L'associazionismo è stato in assoluto il più colpito dalla crisi pandemica e il bisogno di far ripartire la socialità è fondamentale. Il comunicato stampa del Forum Terzo Settore Emilia-Romagna.

 

fonte: comunicato stampa Forum Terzo Settore Emilia-Romagna

BOLOGNA - "Riattivare la socialità e far ripartire l'associazionismo". Le attività dei centri culturali, sociali e ricreativi dell'associazionismo di promozione sociale e del volontariato potranno riprendere solo dal primo luglio. "Una scelta incomprensibile, una discriminazione inconcepibile, che rischia di affossare definitivamente migliaia di realtà associative in tutta Italia, colpite da una crisi senza precedenti legata alla pandemia". Come Forum del Terzo Settore Emilia-Romagna non possiamo che essere concordi con quanto dichiarato dalla Portavoce del Forum del Terzo Settore Claudia Fiaschi e condiviso con tutte le reti associative nazionali. Ancora una volta la rete dell'associazionismo di promozione sociale e del volontariato si trova penalizzata rispetto ad altre realtà che svolgono attività analoghe, dagli eventi culturali alle attività sportive, alle fiere e ai convegni, che potranno riprendere nelle prossime settimane.

L'associazionismo è stato in assoluto il più colpito dalla crisi pandemica e il bisogno di far ripartire la socialità, con tutte le misure di prevenzione necessarie, dopo mesi di forzato isolamento, è fondamentale per la sopravvivenza economica e relazionale di questo mondo. Va riconosciuto che, anche a seguito di una mobilitazione di tutto l'associazionismo e del Terzo Settore, si è ottenuto che ripartissero almeno le attività di somministrazione svolte dai circoli ricreativi e culturali. Una piccola boccata d'ossigeno ma non può essere sufficiente, anche perché molte associazioni non dispongono di questo servizio e quindi del sostegno economico e relazionale che ne può derivare. Chiediamo alla Regione Emilia-Romagna di portare questa nostra richiesta nelle sedi competenti al fine di sollecitare il Governo ad anticipare ai primi di giugno il cronoprogramma consentendo ai circoli culturali e ricreativi e ai centri sociali di riprendere le loro attività tipiche, nel rispetto di tutte le norme e dei protocolli di sicurezza.

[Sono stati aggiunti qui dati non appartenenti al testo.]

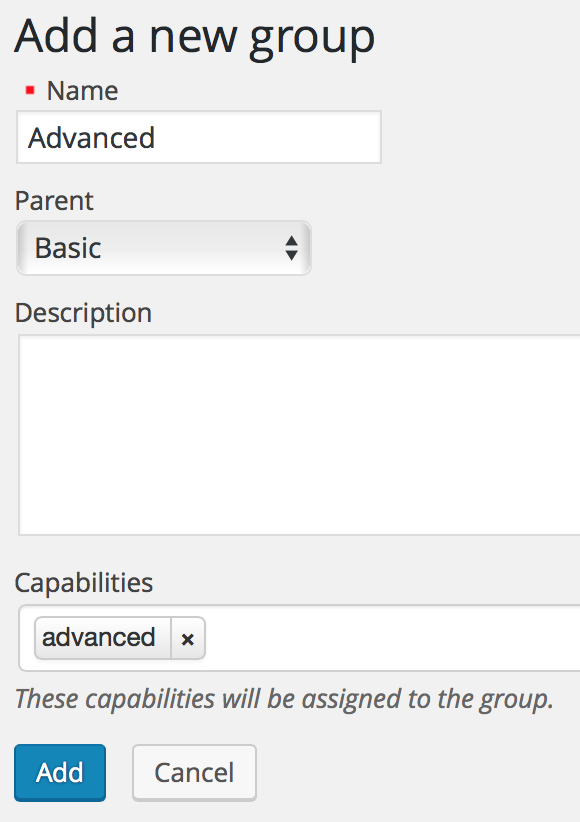Remove the advanced capability tag
580x822 pixels.
(188, 638)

Siamo stati utili e capaci nell'organizzare la consegna della spesa a domicilio, dei farmaci e nei momenti di contatto con le persone sole bisognose di aiuto e tutto ciò ci è stato riconosciuto. Abbiamo saputo prenderci le nostre responsabilità ed ora vedere che tutto questo "credito" non ha valore amareggia profondamente noi e soprattutto i nostri soci. Il ripartire non è questione di tempo ma di fiducia, volontà e capacità di rispettare le regole, che noi abbiamo ampiamente dimostrato. Prima riapriamo e meglio è per... tutti!